Einundzwanzig

Ich habe geträumt, ich sei Bundespräsident geworden. Ein achtköpfiges Gremium hat mich gewählt. Eigentlich wollten mehrere Mitglieder im ersten Wahlgang nur ein Zeichen des Protests setzen, indem sie mir eine Stimme geben, doch die Dummköpfe hatten sich nicht untereinander abgesprochen. So daß ich plötzlich fünf der acht Stimmen hatte und Bundespräsident war. Danach wollten sie mich zu einem freiwilligen Rückzug bewegen, aber ich blieb hart, als ich erfuhr, ich würde 20.000 Euro im Monat bekommen.
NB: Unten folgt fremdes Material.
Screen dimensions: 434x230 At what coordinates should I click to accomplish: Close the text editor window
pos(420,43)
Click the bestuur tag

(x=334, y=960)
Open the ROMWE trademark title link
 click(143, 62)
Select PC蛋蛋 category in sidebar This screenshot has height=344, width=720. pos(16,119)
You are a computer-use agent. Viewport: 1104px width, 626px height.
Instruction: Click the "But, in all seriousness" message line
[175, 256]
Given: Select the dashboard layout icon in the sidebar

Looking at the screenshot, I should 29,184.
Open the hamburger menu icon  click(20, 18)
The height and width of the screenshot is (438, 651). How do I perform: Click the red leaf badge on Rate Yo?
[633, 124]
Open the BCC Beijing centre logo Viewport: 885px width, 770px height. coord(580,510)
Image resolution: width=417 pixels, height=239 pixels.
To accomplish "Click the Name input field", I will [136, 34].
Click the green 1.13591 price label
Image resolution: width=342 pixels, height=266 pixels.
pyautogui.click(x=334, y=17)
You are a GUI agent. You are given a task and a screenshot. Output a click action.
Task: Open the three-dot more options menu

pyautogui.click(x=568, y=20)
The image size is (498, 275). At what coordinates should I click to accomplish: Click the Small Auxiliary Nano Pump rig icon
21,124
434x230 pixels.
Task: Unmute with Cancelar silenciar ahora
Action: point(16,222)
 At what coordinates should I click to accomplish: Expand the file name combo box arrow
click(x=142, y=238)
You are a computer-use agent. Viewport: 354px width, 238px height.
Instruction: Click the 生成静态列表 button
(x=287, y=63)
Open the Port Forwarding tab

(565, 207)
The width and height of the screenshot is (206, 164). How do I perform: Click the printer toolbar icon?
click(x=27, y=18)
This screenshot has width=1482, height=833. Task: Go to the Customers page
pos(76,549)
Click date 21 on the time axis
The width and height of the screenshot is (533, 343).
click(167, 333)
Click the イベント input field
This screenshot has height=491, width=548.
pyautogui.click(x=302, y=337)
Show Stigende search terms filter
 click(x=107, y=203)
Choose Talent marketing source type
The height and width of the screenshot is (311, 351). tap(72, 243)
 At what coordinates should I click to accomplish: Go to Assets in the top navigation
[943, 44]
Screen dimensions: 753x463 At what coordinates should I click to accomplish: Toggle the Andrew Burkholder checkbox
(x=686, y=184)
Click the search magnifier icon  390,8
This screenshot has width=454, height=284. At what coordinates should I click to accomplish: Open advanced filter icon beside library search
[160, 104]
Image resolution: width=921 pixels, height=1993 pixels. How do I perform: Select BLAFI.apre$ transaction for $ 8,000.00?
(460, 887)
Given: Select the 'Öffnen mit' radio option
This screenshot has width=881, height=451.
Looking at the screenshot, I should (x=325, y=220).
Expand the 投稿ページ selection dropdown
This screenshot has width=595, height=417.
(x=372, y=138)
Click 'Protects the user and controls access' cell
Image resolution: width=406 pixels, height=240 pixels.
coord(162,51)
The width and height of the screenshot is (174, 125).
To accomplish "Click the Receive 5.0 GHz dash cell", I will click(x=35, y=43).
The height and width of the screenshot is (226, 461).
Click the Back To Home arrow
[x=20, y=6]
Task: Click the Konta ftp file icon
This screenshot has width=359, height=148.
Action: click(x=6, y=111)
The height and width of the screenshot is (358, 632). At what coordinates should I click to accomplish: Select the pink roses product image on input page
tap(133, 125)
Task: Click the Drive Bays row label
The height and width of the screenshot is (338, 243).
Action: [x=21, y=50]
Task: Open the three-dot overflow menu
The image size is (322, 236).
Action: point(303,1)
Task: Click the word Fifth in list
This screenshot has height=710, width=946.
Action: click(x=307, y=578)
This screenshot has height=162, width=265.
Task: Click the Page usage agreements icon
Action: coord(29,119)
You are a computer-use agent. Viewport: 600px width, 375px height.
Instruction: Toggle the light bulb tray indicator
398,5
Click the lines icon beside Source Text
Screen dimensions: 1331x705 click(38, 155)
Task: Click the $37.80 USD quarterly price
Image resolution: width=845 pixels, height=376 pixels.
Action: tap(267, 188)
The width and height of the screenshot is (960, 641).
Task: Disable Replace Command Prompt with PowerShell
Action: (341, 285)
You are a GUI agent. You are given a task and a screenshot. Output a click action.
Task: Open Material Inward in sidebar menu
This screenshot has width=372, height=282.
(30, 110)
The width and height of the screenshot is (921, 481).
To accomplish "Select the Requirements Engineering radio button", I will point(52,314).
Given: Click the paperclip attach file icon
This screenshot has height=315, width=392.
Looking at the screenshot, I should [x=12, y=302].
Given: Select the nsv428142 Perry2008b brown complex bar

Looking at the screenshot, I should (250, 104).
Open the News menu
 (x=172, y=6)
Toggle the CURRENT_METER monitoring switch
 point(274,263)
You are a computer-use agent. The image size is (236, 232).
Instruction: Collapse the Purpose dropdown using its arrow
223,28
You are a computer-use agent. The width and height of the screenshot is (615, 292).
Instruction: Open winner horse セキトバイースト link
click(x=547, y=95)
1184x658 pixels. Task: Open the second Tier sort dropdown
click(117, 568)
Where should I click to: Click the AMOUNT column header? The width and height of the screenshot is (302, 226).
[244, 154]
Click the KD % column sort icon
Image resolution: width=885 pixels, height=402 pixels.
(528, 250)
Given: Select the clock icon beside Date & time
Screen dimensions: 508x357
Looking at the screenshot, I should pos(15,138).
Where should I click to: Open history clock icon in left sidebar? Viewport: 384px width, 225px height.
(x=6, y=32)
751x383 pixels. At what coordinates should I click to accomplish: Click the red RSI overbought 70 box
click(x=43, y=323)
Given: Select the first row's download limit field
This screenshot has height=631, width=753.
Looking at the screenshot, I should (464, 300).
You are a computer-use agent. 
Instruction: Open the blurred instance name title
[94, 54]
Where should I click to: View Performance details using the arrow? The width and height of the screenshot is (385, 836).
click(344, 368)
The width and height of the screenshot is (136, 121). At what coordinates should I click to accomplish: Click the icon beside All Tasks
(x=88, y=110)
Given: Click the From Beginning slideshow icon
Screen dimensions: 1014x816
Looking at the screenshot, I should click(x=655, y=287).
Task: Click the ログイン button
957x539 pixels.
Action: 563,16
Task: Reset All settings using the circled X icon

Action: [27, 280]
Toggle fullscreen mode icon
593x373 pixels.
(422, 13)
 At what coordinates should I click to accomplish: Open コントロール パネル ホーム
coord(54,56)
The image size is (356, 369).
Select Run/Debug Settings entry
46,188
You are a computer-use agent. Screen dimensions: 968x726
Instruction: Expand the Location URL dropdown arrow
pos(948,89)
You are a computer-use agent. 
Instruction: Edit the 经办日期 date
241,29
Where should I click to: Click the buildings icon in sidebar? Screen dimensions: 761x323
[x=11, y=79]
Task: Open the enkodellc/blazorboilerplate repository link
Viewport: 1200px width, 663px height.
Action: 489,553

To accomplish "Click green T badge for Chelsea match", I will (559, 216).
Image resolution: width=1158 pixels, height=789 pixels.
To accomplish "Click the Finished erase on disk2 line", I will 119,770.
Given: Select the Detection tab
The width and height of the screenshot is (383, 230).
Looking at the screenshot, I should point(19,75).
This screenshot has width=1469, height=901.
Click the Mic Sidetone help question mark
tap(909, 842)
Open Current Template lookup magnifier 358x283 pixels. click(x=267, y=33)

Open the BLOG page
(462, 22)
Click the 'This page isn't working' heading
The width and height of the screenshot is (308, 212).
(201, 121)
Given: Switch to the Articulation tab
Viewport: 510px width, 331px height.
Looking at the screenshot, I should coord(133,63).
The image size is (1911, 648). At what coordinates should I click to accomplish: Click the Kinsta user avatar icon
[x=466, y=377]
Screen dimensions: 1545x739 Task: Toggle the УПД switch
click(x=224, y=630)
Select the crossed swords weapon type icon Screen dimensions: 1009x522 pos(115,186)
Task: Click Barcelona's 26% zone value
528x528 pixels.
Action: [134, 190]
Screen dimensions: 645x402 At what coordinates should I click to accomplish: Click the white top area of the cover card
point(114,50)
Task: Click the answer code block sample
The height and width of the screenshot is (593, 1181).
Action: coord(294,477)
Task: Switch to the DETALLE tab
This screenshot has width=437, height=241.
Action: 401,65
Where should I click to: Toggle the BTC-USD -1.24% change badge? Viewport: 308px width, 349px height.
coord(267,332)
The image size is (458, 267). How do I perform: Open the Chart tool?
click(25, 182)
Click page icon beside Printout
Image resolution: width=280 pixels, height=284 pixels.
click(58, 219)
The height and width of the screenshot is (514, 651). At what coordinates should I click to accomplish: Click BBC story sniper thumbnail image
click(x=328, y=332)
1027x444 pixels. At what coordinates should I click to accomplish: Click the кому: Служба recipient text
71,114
Ich habe keine Ahnung, woher dieser Unsinn in meinem Hirn stammt. Vielleicht sind es die Kritiken. Diese Woche erscheint Die Arbeit der Nacht, und in Österreich gibt es allerhand gute Besprechungen. Auf den Fotos sehe ich schockierend übergewichtig aus. Na, egal. Daniel wurde vom Spiegel gefragt, ob er über mich schreibt, er hat es gemacht, und nun bin ich gespannt, was passiert.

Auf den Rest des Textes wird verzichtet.